In several experiments to assess cognitive performance during exposure to infrasound (7 Hz tones at 125, 132, and 142dB plus ambient noise or a low frequency noise up to 30 minutes), no reduction in performance was observed in the subjects (Harris and Johnson, 1978). Sole exposure to infrasound at 10 to 15Hz and 130 to 135dB for 30 minutes also did not produce changes in autonomic nervous function (Taenaka, 1989). The ability of infrasound (5 and 16Hz at 95dB for five minutes) to alter body sway responses suggested effects on inner ear function and balance (Tagikawa et al., 1988).
To study vestibular effects in humans, both a rail-balancing task and direct nystagmus (involuntary eye movements) measurements have been used. In the balancing task subjects were required to balance on narrow rails while being presented with various acoustic stimuli. The task results indicated that humans were affected in the audible range as low as 95dB. For frequencies of 0.6, 1.6, 2.4, 7 and 12Hz, aural stimulation at levels as high as 14 dB, either monaural or bilateral, did not significantly affect rail-task performance (Harris, 1976; von Gierke, 1973). However, Evans (Evans and Tempest, 1972) examining the effect of infrasonic environments on human behaviour found that 30% of normal subjects exposed to tones of 2 ñ 10Hz through earphones at SPLs of 120 ñ 150Hz had nystagmus within 60 seconds of exposure to the 120dB signal, with 7Hz being most effective in causing it. Higher intensities resulted in faster onset of nystagmus, but there were no complaints of discomfort from any of the subjects at any SPL. Subsequently, Johnson (Johnson, 1975), who investigated nystagmus in many experiments under different conditions with aural infrasound stimulations from 142 to 155dB had negative results. For example, an investigator stood on one leg with his eyes closed, listening aurally to 165dB at 7Hz and 172dB at 1 to 8Hz (frequency sweep) without effect.
Research on the effect of infrasound on mental performance has also shown negative results. For example, infrasound at 125dB (7Hz) did not significantly affect subjectsí ability to perform a serial search, a mental task requiring searching and linking pairs of numbers together into a progression (Harris and Johnson, 1978). Because of the lack of CNS effects in controlled studies, the reports of fatigue, drowsiness, or sleepiness have generally been discounted as unimportant. ACGIH believes these are the consequence of the simple relaxation effects of infrasound rather then any adverse health effect (ACGIH, 2001).

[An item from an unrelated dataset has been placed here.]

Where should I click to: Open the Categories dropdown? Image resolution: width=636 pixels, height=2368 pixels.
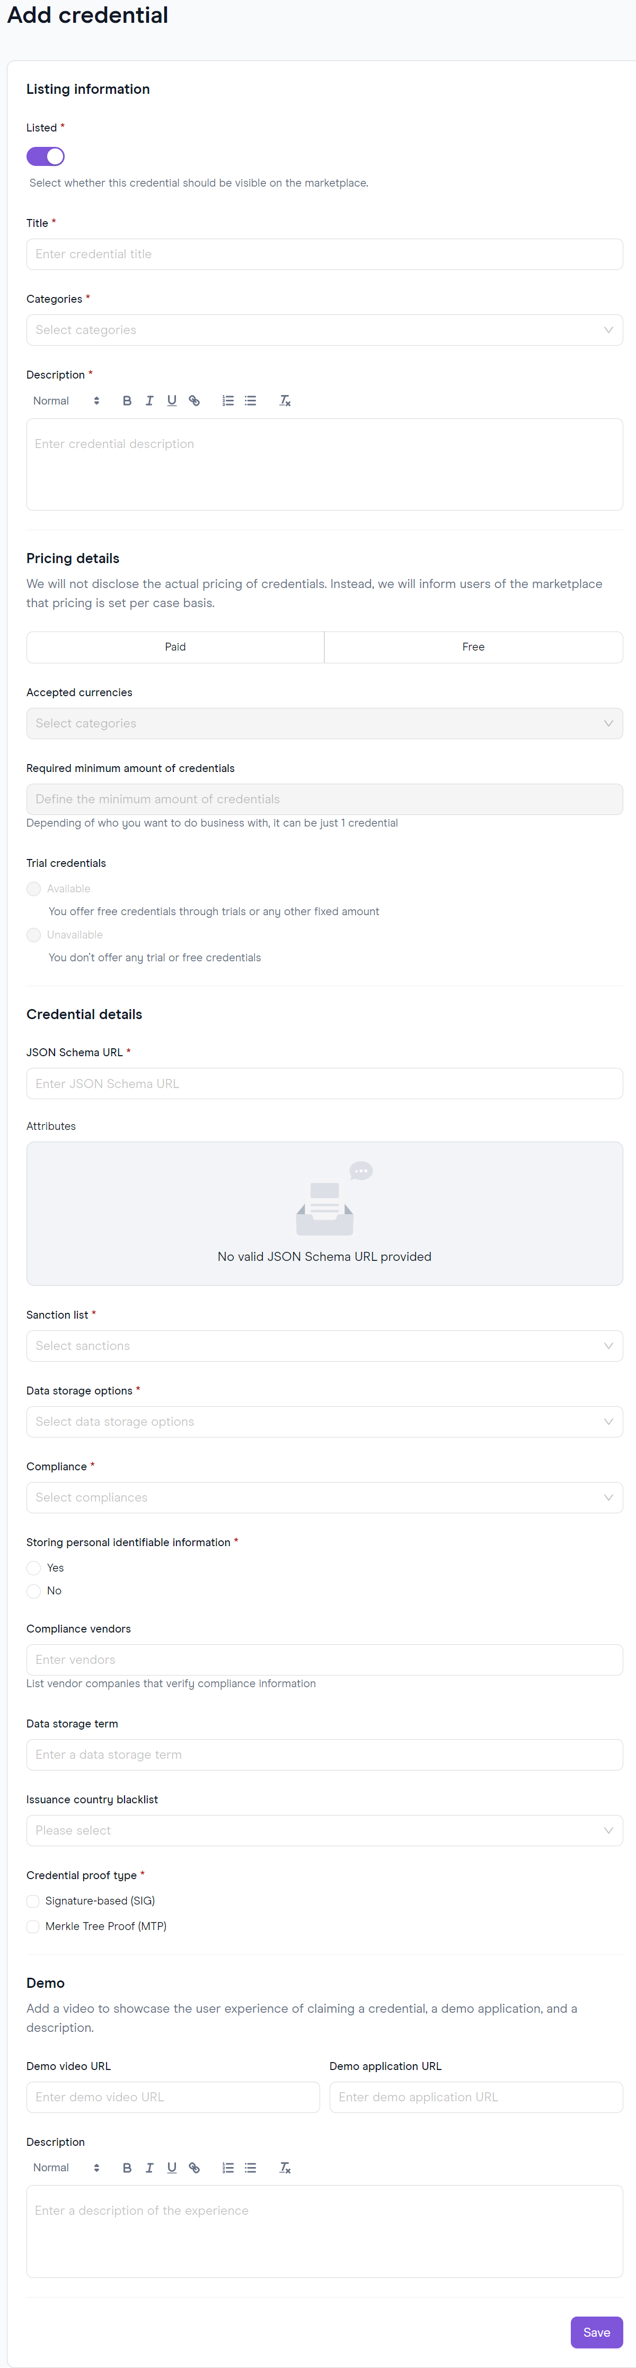coord(324,330)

Although the effects of lower intensities are difficult to establish for methodological reasons, evidence suggests that a number of adverse effects of noise in general arise from exposure to low frequency noise: loudness judgements and annoyance reactions are sometimes reported to be greater for low frequency noise than other noises for equal sound pressure level; annoyance is exacerbated by rattle or vibration induced by low frequency noise; and speech intelligibility may be reduced more by low frequency noise than other noises except those in the frequency range of speech itself, because of the upward spread of masking. Intense low frequency noise appears to produce clear symptoms including respiratory impairment and aural pain. On the other hand it is also possible that low frequency noise provides some protection against the effects of simultaneous higher frequency noise on hearing (Berglund et al., 1996).